§ **Exercise set**:
• 1. In the excerpt on the NBCPISA architecture, what does the abbreviation NBCPISA stand for?
• 2. Decide whether each statement agrees with the excerpt on the NBCPISA architecture. Answer yes or no for each, and quote the words from the excerpt that decide it.
(a) The approach saves memory at the cost of a more complex decoder.
(b) The U field selects one of up to eight functional units.
(c) Each instruction string is built from instruction characters of a fixed length.
• 3. Write the next part of the excerpt on the NBCPISA architecture, starting after its last sentence.

    • U: Selects one out of up to four different functional units within that category provided by the CPU. Amidst my present computer architectural developments is a technology I call 'NBCPISA,' or Non-Byte-Confined Parallel Instruction Stream Architecture which posits the notion of having an instruction set that can have some forms of 'instruction strings' spanning arbitrarily through memory to save memory at the expense of decoder complexity.
    • When accessing a functional unit via a base byte you essentially start an instruction string for decoding byte that specific selected functional unit. Each instruction string is made from instruction characters of varying length all based upon base character definitions or sub instruction bases which trigger access to a variety of varying length operand sets and decoding paths.

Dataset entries
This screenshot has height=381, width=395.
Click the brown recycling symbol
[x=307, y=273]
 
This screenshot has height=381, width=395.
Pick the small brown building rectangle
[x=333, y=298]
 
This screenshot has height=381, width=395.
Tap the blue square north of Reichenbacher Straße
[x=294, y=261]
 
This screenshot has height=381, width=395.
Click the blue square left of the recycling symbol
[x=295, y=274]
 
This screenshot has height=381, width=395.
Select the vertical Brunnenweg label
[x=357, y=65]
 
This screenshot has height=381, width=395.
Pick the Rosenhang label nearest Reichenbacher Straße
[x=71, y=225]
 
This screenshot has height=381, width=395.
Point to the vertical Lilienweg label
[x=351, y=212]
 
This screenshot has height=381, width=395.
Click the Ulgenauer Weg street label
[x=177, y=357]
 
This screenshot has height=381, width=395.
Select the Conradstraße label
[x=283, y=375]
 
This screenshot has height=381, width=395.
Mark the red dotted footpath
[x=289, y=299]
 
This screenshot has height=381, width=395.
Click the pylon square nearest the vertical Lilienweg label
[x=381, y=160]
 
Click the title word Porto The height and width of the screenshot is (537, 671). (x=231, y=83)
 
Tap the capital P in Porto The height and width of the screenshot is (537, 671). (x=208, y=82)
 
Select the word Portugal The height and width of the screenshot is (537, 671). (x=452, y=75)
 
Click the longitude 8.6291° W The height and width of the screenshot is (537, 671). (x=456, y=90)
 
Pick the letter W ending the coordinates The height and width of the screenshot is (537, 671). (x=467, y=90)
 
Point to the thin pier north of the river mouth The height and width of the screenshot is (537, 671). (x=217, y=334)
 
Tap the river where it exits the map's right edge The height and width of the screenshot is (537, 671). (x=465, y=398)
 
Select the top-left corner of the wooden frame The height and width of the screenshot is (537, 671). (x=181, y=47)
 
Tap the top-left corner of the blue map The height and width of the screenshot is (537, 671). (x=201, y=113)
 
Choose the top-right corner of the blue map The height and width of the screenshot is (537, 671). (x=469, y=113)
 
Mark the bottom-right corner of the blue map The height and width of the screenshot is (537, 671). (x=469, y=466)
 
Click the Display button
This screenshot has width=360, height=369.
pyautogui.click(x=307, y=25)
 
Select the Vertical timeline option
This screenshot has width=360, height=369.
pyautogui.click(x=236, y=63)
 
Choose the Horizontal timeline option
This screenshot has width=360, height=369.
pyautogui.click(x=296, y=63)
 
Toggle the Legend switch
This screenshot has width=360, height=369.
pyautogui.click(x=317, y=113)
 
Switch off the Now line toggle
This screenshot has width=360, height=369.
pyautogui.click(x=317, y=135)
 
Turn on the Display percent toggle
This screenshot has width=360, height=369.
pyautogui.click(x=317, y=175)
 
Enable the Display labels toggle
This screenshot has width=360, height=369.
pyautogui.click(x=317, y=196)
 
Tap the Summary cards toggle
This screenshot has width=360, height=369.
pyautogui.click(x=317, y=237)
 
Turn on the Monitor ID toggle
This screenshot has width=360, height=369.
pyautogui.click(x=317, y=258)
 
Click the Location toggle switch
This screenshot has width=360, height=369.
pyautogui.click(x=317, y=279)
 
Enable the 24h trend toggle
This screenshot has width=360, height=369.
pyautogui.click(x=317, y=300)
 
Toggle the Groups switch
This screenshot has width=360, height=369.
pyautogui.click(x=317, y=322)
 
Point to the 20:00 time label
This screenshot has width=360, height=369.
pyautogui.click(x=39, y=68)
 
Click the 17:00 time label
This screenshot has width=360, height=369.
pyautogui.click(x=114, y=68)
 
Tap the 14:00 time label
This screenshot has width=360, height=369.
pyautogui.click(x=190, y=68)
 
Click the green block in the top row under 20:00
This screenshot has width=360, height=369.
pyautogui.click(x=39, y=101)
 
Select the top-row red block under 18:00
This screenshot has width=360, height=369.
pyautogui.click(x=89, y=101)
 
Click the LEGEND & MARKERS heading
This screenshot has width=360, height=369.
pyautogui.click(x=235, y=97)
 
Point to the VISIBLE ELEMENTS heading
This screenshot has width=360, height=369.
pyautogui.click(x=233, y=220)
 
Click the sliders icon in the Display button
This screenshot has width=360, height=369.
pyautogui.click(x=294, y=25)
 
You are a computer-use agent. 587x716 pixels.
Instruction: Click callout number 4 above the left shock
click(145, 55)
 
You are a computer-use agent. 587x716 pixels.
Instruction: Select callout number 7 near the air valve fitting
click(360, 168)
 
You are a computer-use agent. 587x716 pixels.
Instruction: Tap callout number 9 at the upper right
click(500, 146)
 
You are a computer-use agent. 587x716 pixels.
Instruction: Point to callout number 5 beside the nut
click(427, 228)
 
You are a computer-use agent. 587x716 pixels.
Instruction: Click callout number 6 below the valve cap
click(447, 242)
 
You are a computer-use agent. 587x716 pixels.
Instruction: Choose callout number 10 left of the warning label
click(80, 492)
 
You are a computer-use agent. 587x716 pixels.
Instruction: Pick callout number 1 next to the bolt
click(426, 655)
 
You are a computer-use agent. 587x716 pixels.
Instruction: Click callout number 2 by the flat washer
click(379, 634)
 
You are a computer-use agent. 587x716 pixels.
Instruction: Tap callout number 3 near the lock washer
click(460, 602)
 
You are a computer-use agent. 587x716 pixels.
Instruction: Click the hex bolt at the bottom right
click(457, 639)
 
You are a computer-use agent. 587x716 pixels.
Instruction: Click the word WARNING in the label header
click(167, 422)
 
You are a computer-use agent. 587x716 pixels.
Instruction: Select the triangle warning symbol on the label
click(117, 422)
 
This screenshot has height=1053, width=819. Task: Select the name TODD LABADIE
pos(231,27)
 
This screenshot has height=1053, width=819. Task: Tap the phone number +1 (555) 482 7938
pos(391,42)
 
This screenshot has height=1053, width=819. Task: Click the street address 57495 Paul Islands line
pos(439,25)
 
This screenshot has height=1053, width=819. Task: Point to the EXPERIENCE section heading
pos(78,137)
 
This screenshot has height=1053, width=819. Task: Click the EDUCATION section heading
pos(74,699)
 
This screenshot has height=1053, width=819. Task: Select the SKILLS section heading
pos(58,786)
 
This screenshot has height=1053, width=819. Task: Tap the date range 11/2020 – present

§ **Responses by item number**:
• 1. Non-Byte-Confined Parallel Instruction Stream Architecture.

• 2.
(a) Yes: "to save memory at the expense of decoder complexity"
(b) No: "Selects one out of up to four different functional units within that category provided by the CPU"
(c) No: "Each instruction string is made from instruction characters of varying length"

• 3.
    • An instruction character base (yeah, even came up with another name) can specify if the following bits or bytes specify instructions or data for assigning the current functional unit's operands and destination register, operations to be conducted on that functional unit or values to set that functional unit's flags to. Once a single instruction character during decoding has finished having its operands/opcodes defined and decoded, that character ends and definition plus decoding for a new instruction character base begins. The new instruction character base may define a new operation to be executed within the current 24-bit throughput, define a quick switch in access to a different functional unit or functional unit category or invoke an exit of the instruction string leading to decoding of a new base byte.
    • SCHM BitStormer systems decode instructions one FILT pixel per frame or one 24-bit throughput per frame (TPF). Base bytes may only start at the beginning of one of the three byte positions in a FILT particle. A BitStormer control unit/decoder should be designed to decode as many base bytes as possible within the current throughput (as per 24-bit throughputs, I would keep that to two). Following that, if an instruction string has been started, the decoder must also be able to process as many instruction characters as possible within that 24-bit throughput including exits and switches between functional units or categories. (If an exit instruction ends a few bits before the following byte, decoding of a new base byte begins one that following byte, disregarding the unused bits)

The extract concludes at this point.